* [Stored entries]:
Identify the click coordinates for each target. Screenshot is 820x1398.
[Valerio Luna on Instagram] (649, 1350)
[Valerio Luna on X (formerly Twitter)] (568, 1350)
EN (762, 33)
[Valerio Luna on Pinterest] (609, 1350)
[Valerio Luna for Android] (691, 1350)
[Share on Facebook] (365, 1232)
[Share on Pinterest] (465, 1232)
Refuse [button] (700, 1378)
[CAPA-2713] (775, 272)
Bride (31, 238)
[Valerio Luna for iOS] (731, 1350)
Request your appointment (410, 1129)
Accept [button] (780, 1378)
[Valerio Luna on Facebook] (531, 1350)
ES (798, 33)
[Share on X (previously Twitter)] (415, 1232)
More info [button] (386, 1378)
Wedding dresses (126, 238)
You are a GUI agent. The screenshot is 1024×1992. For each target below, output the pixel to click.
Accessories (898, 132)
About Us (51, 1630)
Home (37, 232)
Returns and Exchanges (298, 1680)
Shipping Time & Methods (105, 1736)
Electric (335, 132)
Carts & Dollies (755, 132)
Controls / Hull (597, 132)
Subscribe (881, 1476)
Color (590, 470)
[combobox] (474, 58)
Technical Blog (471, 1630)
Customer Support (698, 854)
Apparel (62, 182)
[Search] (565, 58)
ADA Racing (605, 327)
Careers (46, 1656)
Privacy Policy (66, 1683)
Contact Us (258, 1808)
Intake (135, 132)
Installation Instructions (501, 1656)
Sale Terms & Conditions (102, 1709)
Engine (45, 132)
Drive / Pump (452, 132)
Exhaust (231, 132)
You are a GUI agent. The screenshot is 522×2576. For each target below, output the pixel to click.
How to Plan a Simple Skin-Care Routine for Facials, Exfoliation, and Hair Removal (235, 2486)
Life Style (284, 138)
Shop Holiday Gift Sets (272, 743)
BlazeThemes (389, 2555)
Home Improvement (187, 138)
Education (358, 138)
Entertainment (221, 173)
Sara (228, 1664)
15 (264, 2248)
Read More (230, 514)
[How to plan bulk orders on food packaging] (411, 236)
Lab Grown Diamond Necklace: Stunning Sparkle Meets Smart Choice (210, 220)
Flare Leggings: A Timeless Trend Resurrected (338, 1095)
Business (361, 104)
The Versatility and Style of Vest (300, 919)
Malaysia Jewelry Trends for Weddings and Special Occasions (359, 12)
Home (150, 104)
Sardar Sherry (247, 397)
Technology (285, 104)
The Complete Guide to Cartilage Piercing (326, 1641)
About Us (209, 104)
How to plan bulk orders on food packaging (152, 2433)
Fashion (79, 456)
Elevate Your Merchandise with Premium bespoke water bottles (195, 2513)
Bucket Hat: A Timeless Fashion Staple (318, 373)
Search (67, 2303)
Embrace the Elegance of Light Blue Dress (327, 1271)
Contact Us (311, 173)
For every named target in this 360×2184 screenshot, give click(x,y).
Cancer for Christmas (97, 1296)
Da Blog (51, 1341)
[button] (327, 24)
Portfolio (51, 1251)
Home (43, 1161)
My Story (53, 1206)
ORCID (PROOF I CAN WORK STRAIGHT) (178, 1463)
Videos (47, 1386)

* [INSTRUCTIONS TO FOLLOW]: Find every line in the records above that holds the word "Twitter", and copy each one.

* [ANSWER BELOW]:
[Valerio Luna on X (formerly Twitter)] (568, 1350)
[Share on X (previously Twitter)] (415, 1232)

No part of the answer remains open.